TASK GOAL
Write out the entries from the line containing "Identify the location" through the line containing "(1411, 270).", without any pictures.

MATERIAL SHOWN
━━━━━━

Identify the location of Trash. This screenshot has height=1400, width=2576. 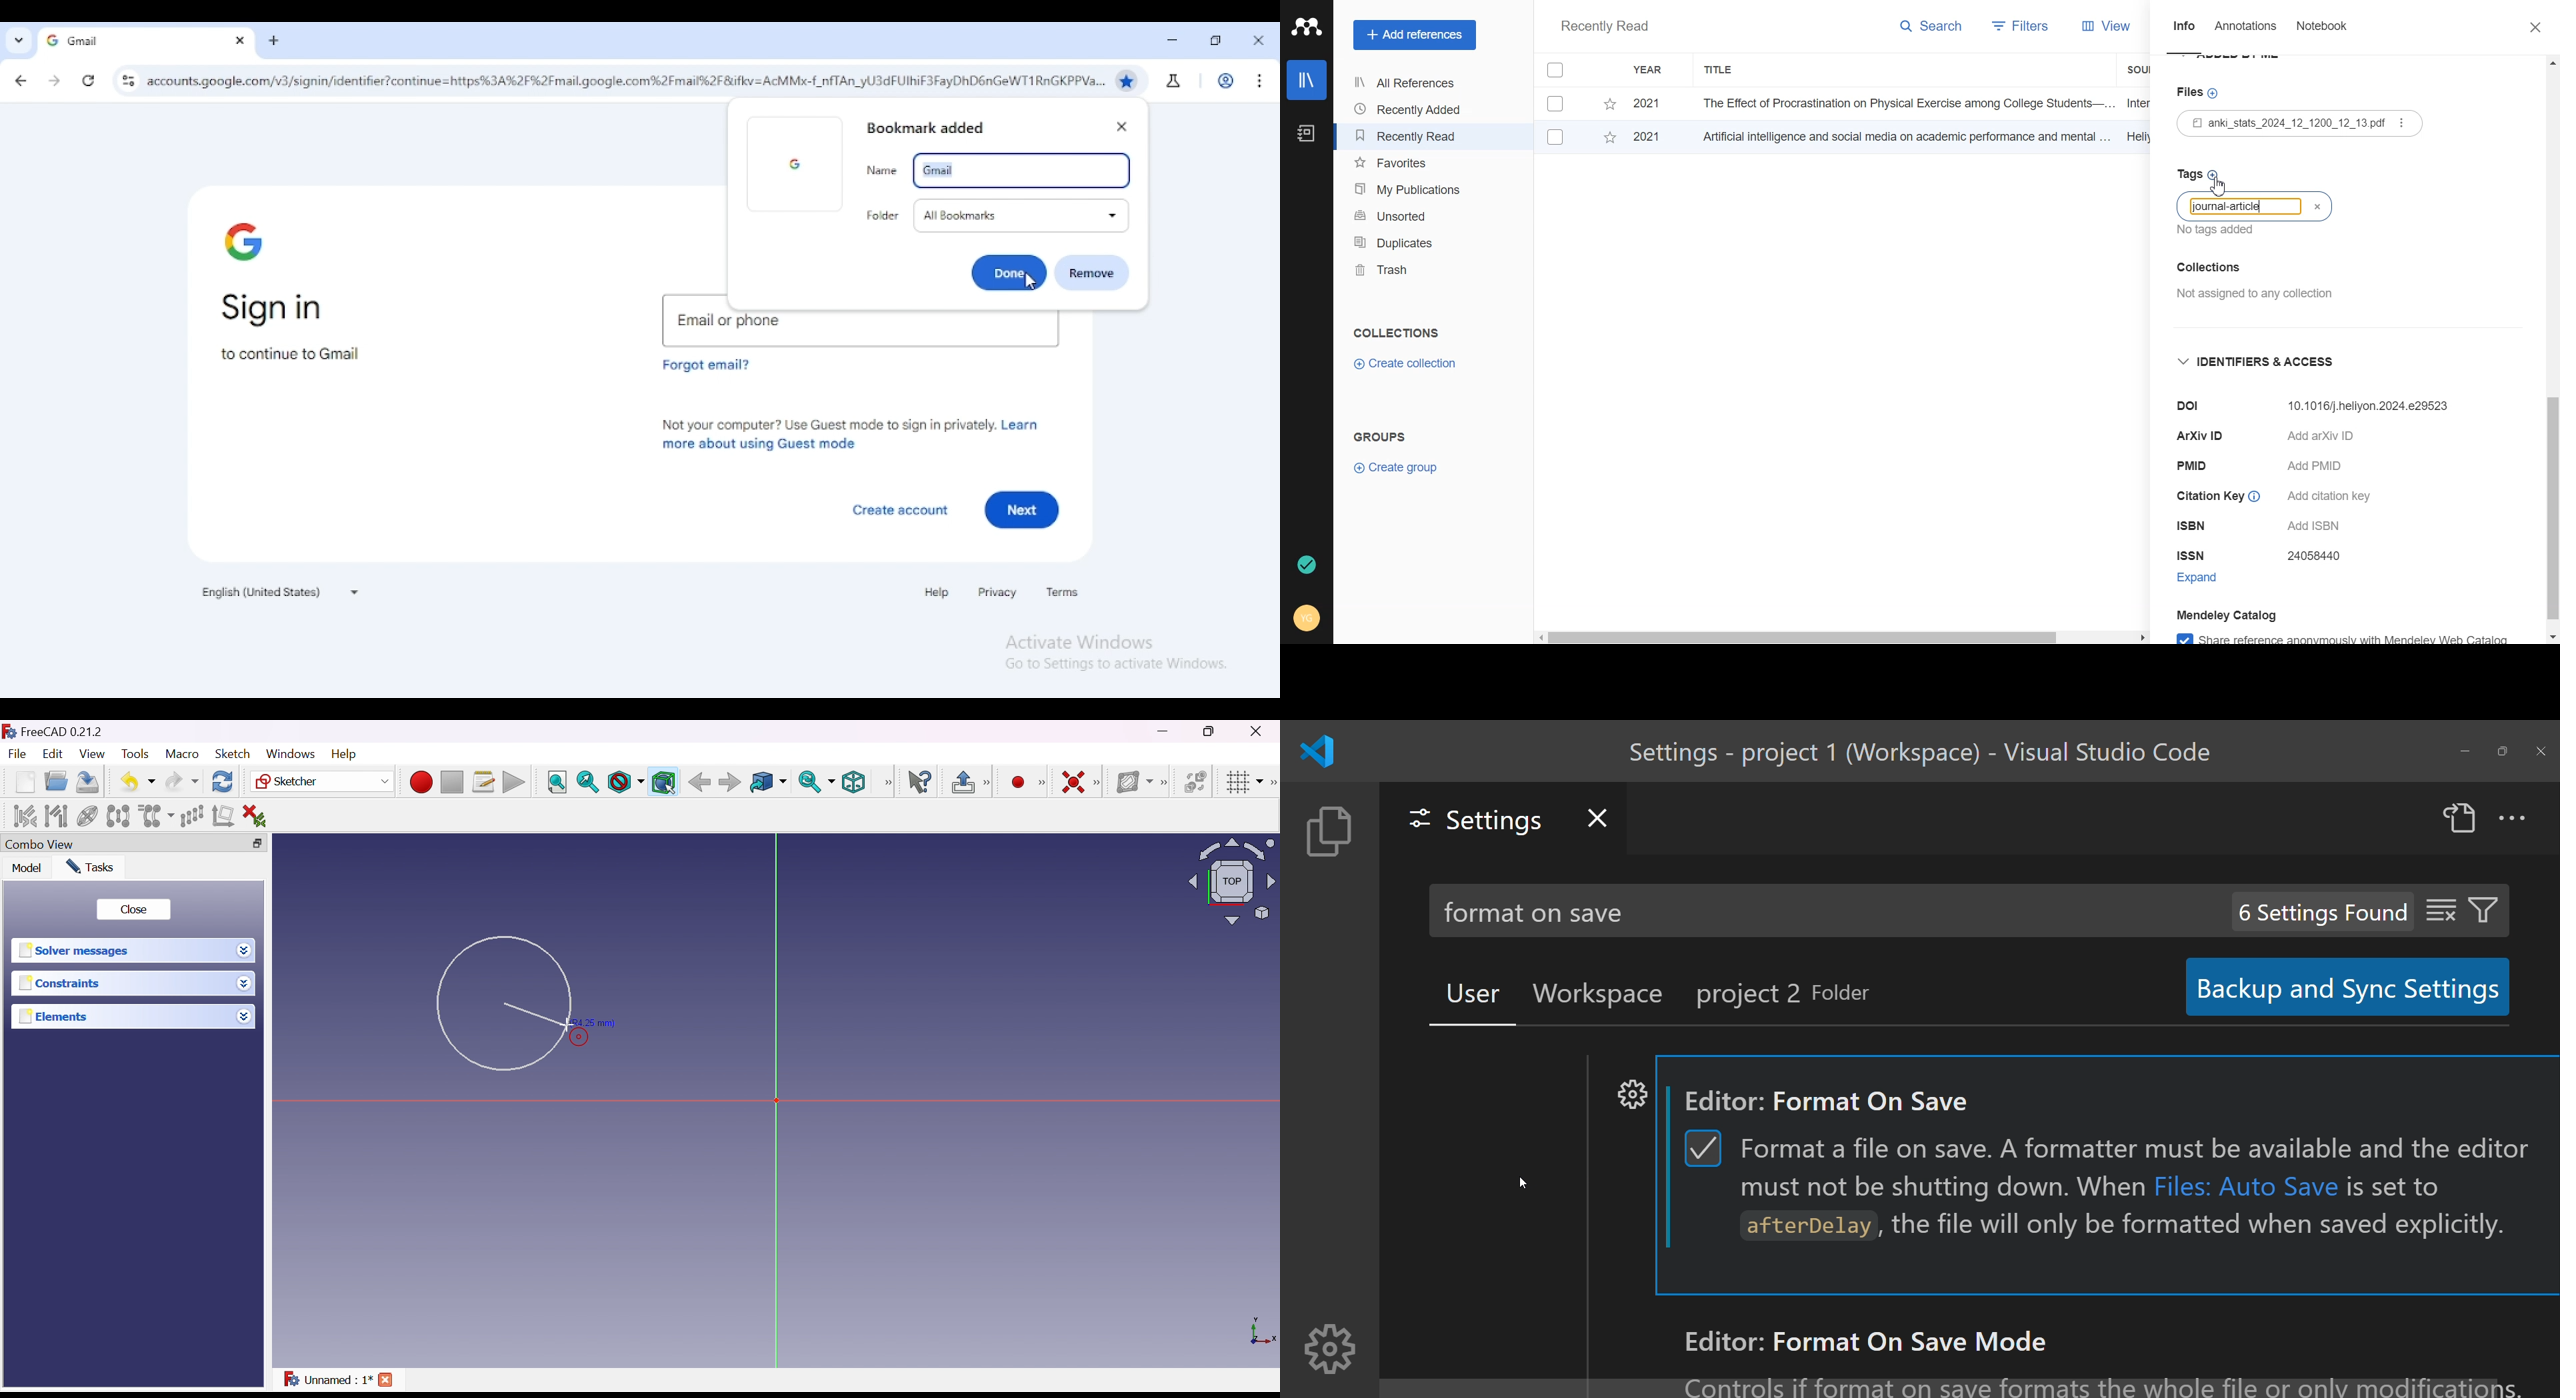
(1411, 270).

━━━━━━

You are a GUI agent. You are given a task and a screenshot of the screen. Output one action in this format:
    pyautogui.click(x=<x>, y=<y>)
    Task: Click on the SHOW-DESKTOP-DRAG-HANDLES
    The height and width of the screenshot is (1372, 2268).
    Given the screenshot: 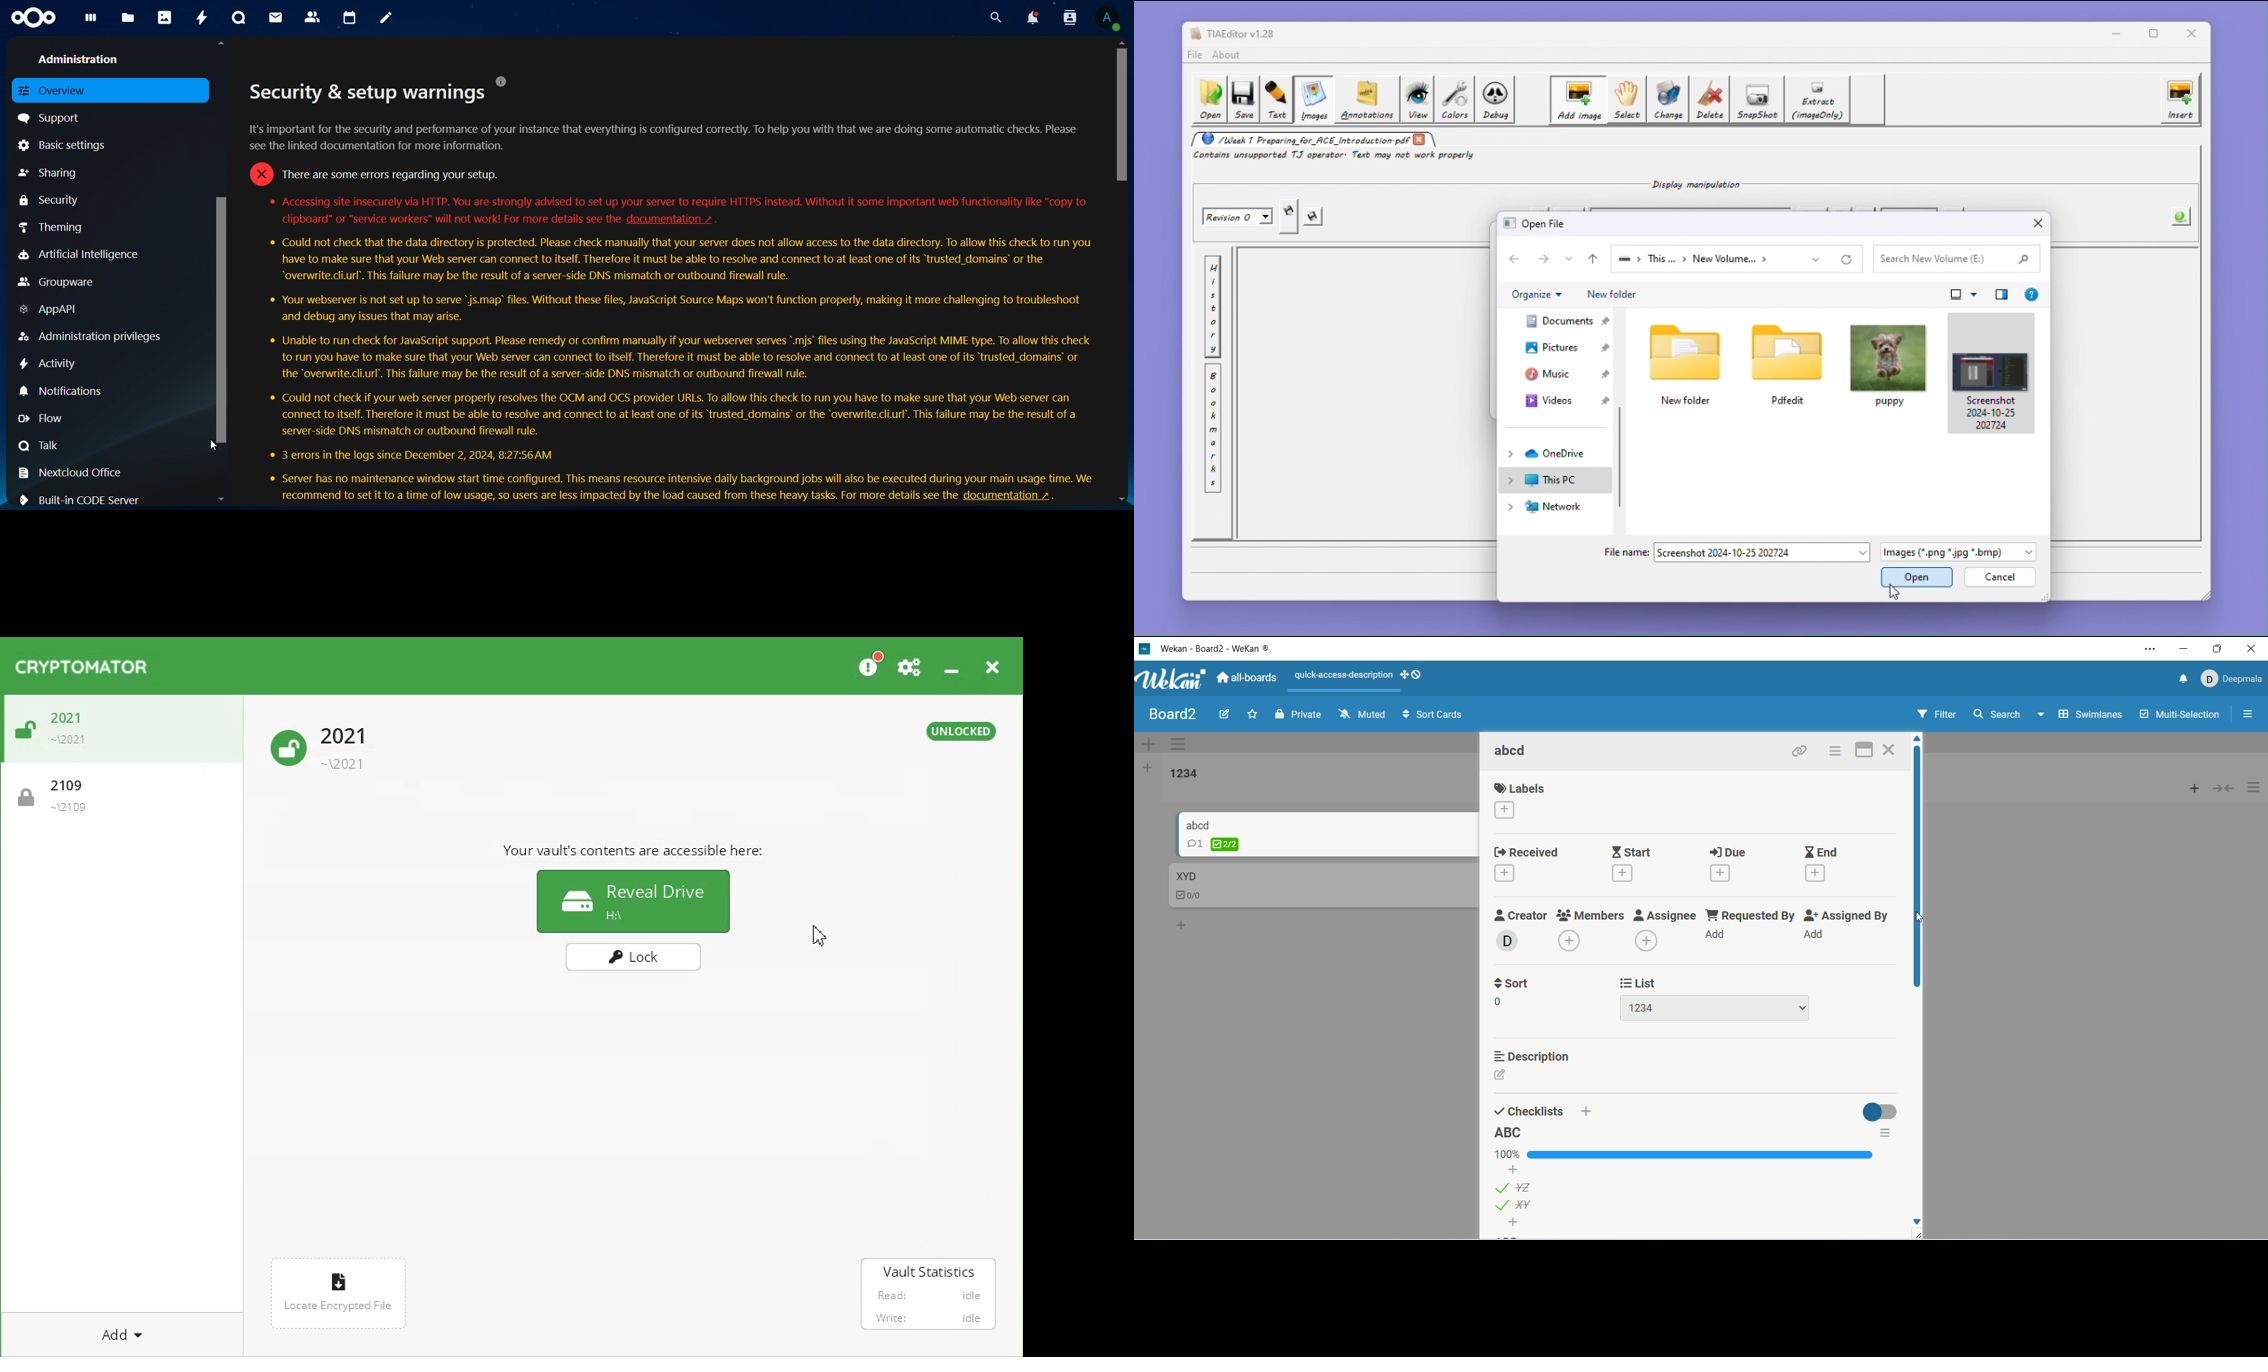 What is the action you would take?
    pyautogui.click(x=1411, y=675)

━━━━━━

ANSWER
Identify the location of Trash. This screenshot has height=1400, width=2576. 
(1411, 270).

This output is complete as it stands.